Vivimos en una tierra expoliada y explotada. El paraíso turístico de Europa y del que se enriquece Europa. La población canaria, empobrecida por un sistema económico precario, no disfruta de los parajes espectaculares en los que habita: sirve con abnegación a quienes, extranjeros o descendientes, sí que pueden permitírselo. Los procesos de reparación histórica son imprescindibles para las propuestas de futuro: podríamos empezar, simbólicamente, por votar y elegir —de verdad— nuestra bandera y nuestro Estatuto de Autonomía. O por tener algo que decir sobre el petróleo que, teóricamente, está en nuestras aguas o muy cerca de ellas.
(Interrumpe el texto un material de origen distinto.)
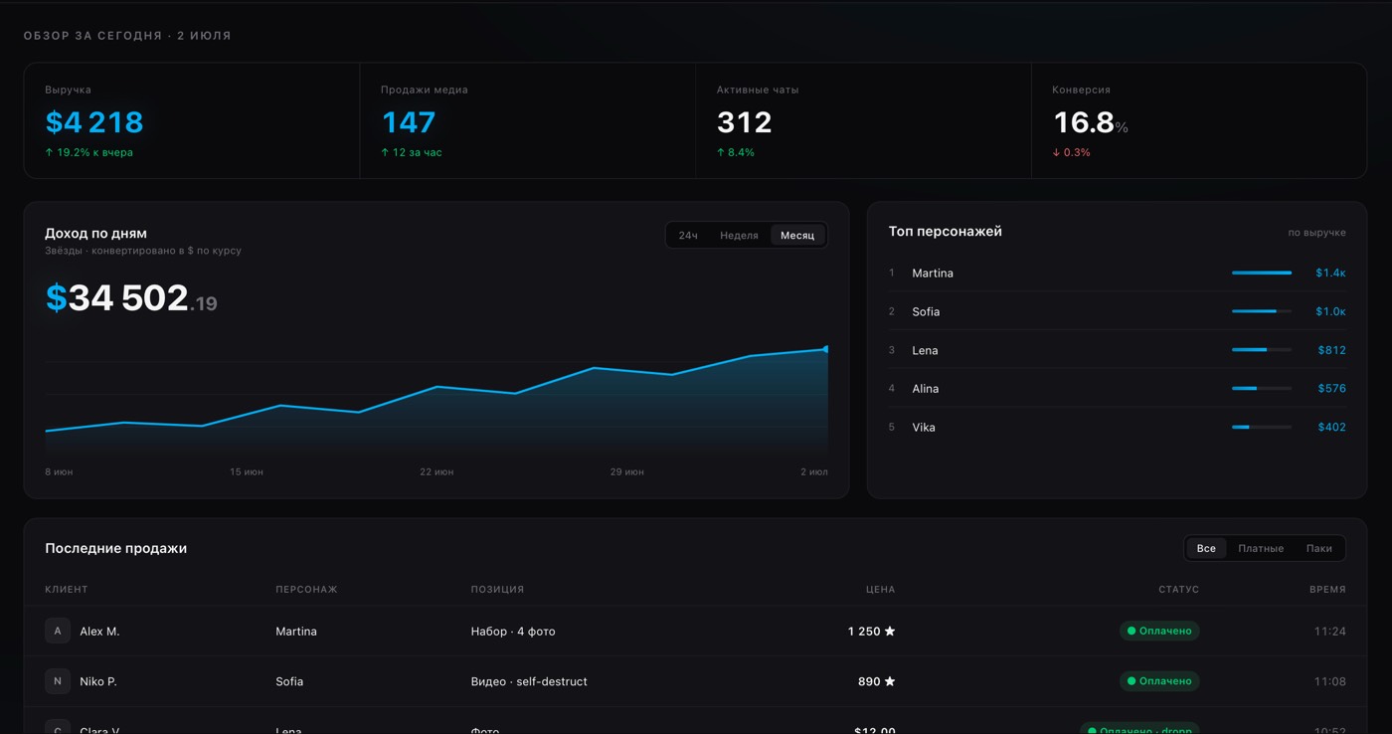Select the Месяц chart range
This screenshot has height=734, width=1392.
[797, 236]
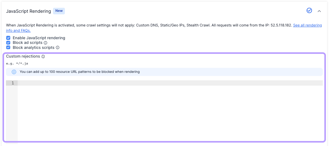Image resolution: width=329 pixels, height=146 pixels.
Task: Uncheck the Enable JavaScript rendering checkbox
Action: [x=8, y=38]
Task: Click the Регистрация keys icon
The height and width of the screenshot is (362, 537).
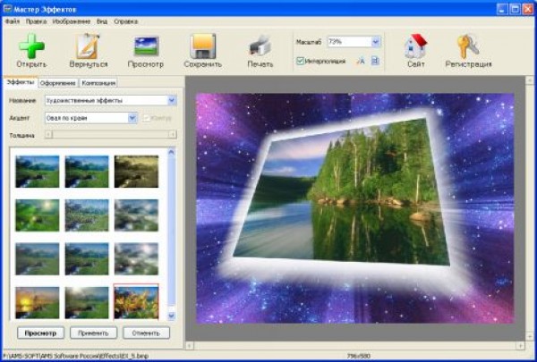Action: pyautogui.click(x=467, y=46)
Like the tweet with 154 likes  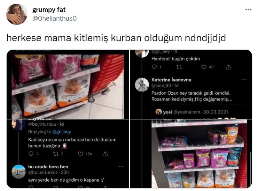(x=80, y=154)
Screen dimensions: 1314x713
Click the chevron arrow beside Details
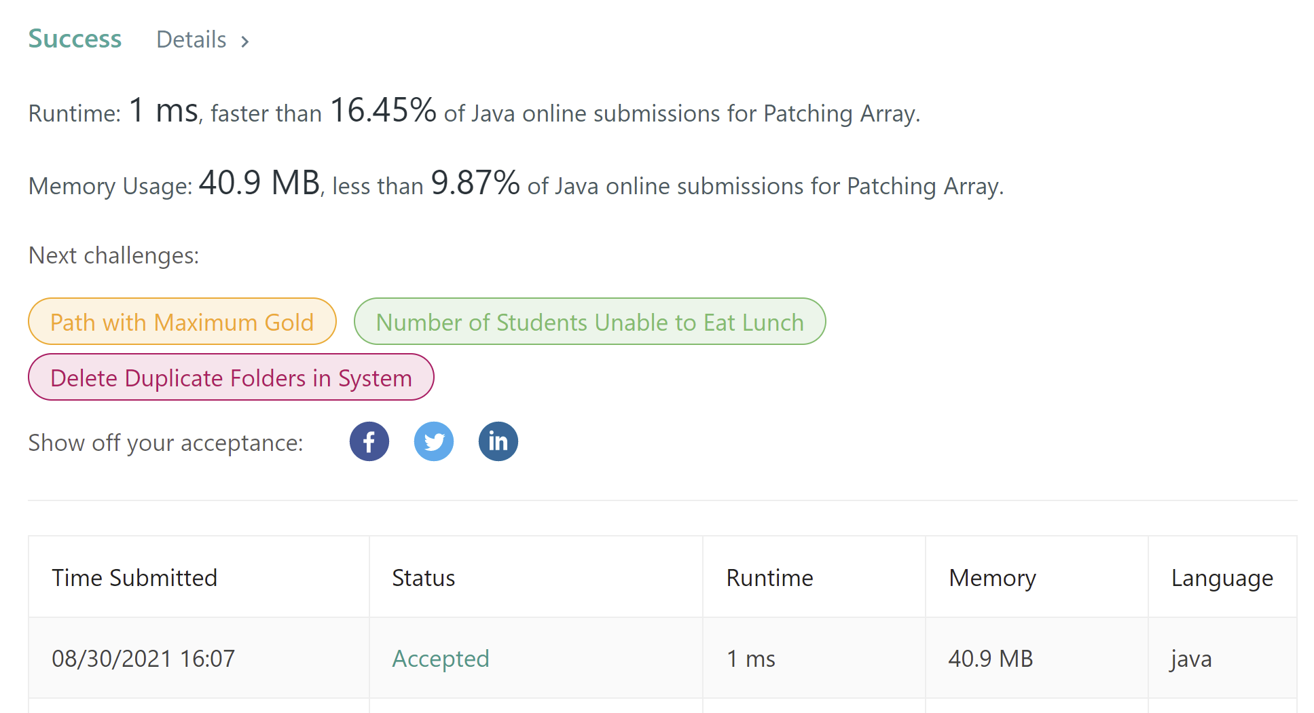(245, 41)
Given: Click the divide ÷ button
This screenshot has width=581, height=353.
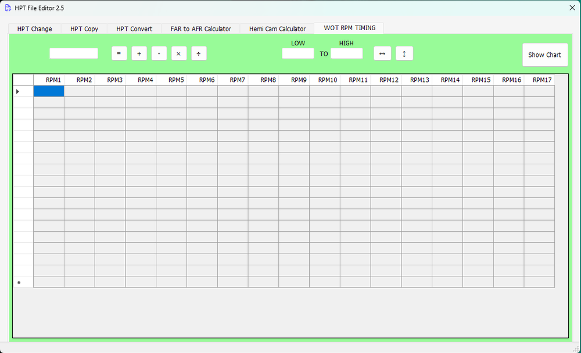Looking at the screenshot, I should 199,53.
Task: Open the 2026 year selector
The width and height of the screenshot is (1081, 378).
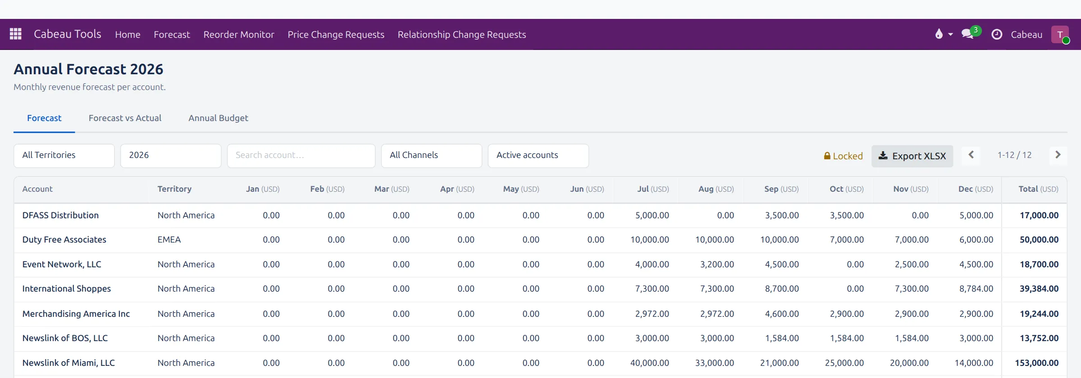Action: (x=171, y=156)
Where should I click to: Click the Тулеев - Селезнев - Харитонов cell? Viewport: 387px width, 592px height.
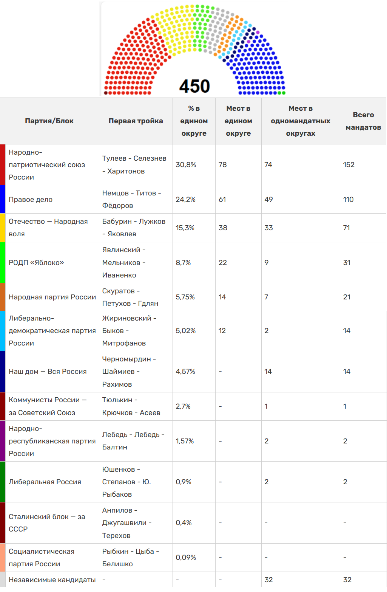[134, 165]
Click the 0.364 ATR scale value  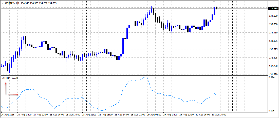[x=272, y=77]
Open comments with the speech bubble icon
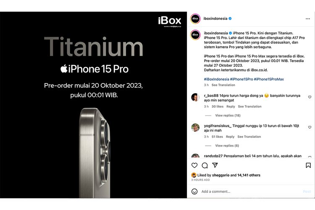The height and width of the screenshot is (210, 315). 205,165
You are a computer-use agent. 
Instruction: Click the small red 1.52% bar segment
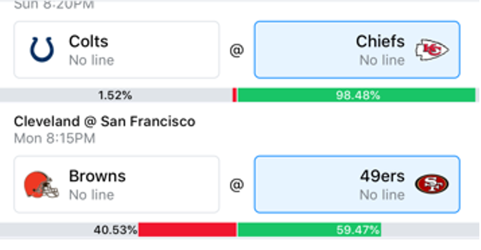coord(234,95)
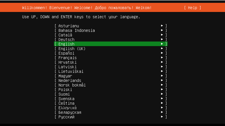Pick Bahasa Indonesia language entry
The width and height of the screenshot is (225, 126).
(76, 30)
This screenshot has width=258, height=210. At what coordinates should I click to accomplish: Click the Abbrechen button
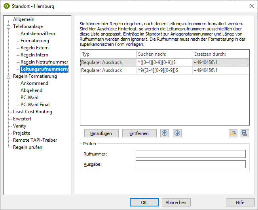(x=176, y=203)
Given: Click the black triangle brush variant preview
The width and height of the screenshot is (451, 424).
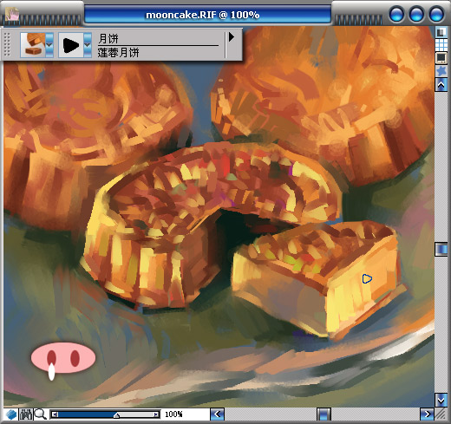Looking at the screenshot, I should (71, 45).
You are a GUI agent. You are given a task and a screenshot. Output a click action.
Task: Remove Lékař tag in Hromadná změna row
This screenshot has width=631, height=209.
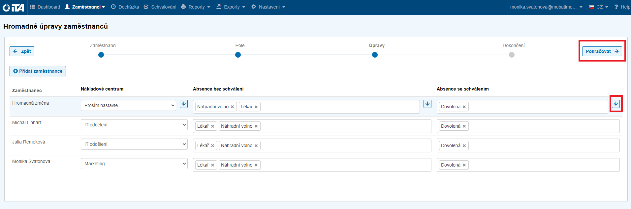(x=256, y=107)
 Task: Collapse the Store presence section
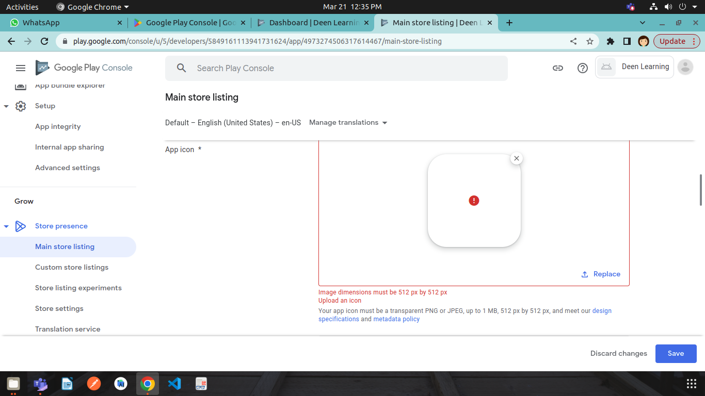point(6,226)
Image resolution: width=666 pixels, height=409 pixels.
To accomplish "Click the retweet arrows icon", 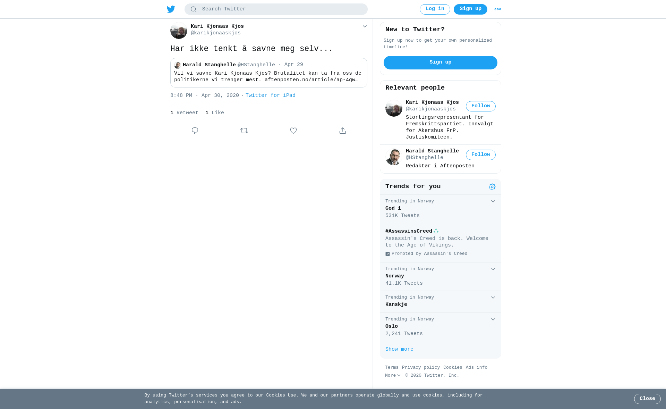I will coord(244,131).
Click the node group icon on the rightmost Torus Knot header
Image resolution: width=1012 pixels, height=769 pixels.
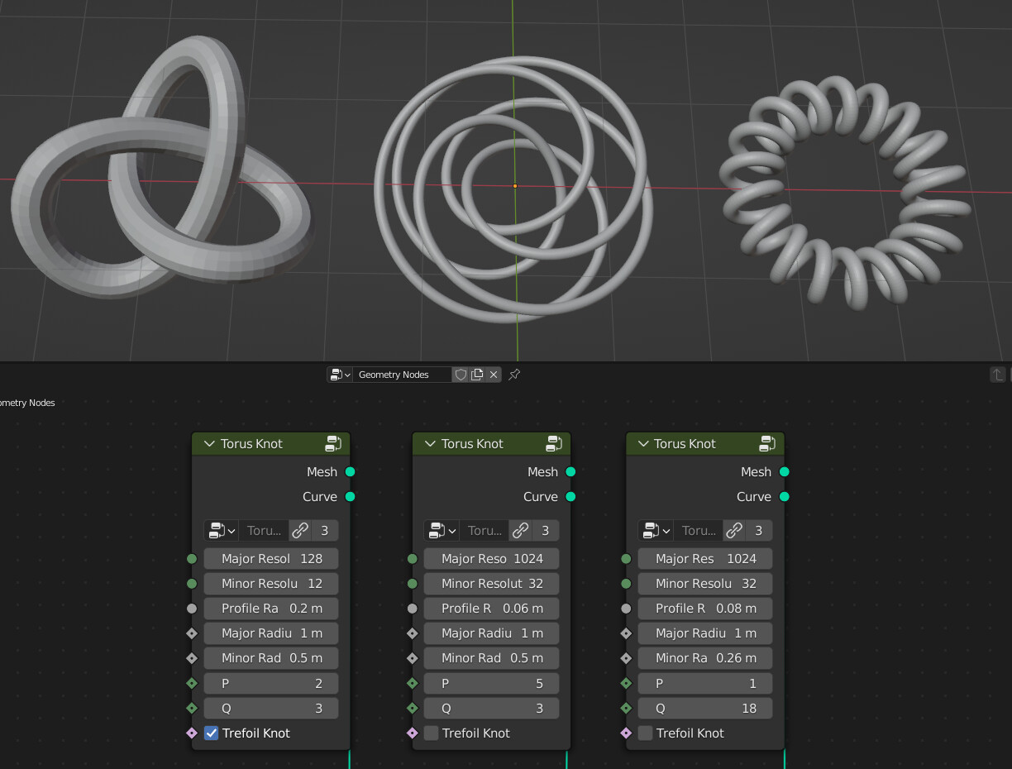(768, 443)
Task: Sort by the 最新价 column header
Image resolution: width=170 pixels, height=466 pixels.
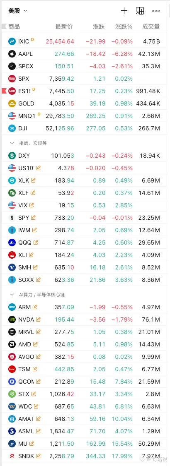Action: tap(64, 26)
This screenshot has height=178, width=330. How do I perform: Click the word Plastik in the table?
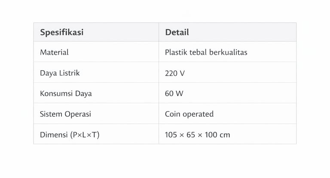(175, 52)
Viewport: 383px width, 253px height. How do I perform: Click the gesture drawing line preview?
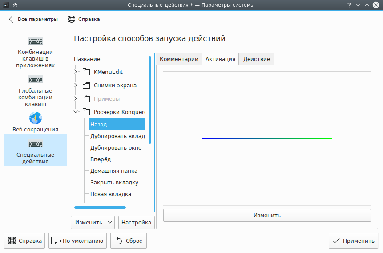pyautogui.click(x=267, y=139)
Nos robaron el pasado, el presente y el futuro quienes, un día, nos encerraron en un rectángulo y nos pintaron al norte. Las lógicas coloniales son orgánicas y se retroalimentan solas: si seguimos viviendo de espaldas a nuestra geografía y a nuestra historia, seguiremos siendo un territorio por liberar. Mientras no hagamos un esfuerzo firme por recuperar nuestra identidad, aquella herida heredada seguirá sangrando y supurando en las pieles de mis hijas y de mis nietas.